Sri Lanka-Tuk-Tuks, Tea, and Temples

Thousands of tuk-tuks, a three wheeled vehicle that carries two visitors (the legal limit) or whole families, travel the city streets and village lanes of Sri Lanka. As part of our experience, we rode about ten miles in a tuk-tuk to the base farm of Sri Lanka’s master farmer. There we saw tea fields, banana patches, coconut trees, cinnamon trees, pineapple patches, rubber trees, mango trees, star fruit trees, and many more plants I can’t even remember.

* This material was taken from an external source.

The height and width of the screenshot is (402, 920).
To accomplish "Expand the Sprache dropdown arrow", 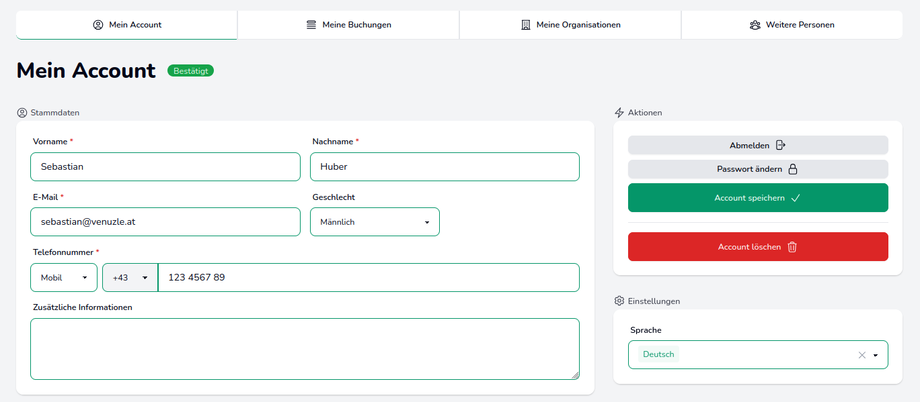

As I stood beside this tea field, I watch a man climb a coconut tree and tap the flower for milk. He lowered the gourd on a rope; they poured the milk in a pitcher, and we all drank some from coconut shell cups. Later, we learned that cinnamon trees live for a hundred years and we watched as the same farm worker showed us how cinnamon bark is prepared. It has to be done by hand and is a labor intensive process, no wonder cinnamon is expensive. We saw the process for tapping rubber trees and how the raw rubber is made into sheet so it can be saved at least a year to get the best price. Raw rubber has to be sold immediately at whatever price. We saw countless uses for different parts of the coconut, including the making of coconut oil. Finally, we ate a fabulous lunch, prepared by the farmer’s mother from products mostly grown on that farm. I can’t begin to tell you all we learned about products we use every day. It takes the rubber tapped from a tree for two years to make one tire.

Almost seventy percent of the Sri Lankan population are Buddhist; seven percent each are Hindu and Muslim, and six percent are Christian. We visited the Buddhist temple shown in the photograph. Inside we saw a large Buddha, reclining with an altar where we could leave flowers. We had to cover shoulders and ankles and take off our shoes. This temple is six or seven hundred years old. Back at the part most of us bought saris for the next gala. Now I have to learn how to drape it and what to wear underneath. Also, I want Jane Anderson to know that I bought her some tea. While it was very hot, I think our time in Sri Lanka, formerly Ceylon, was one of our best days.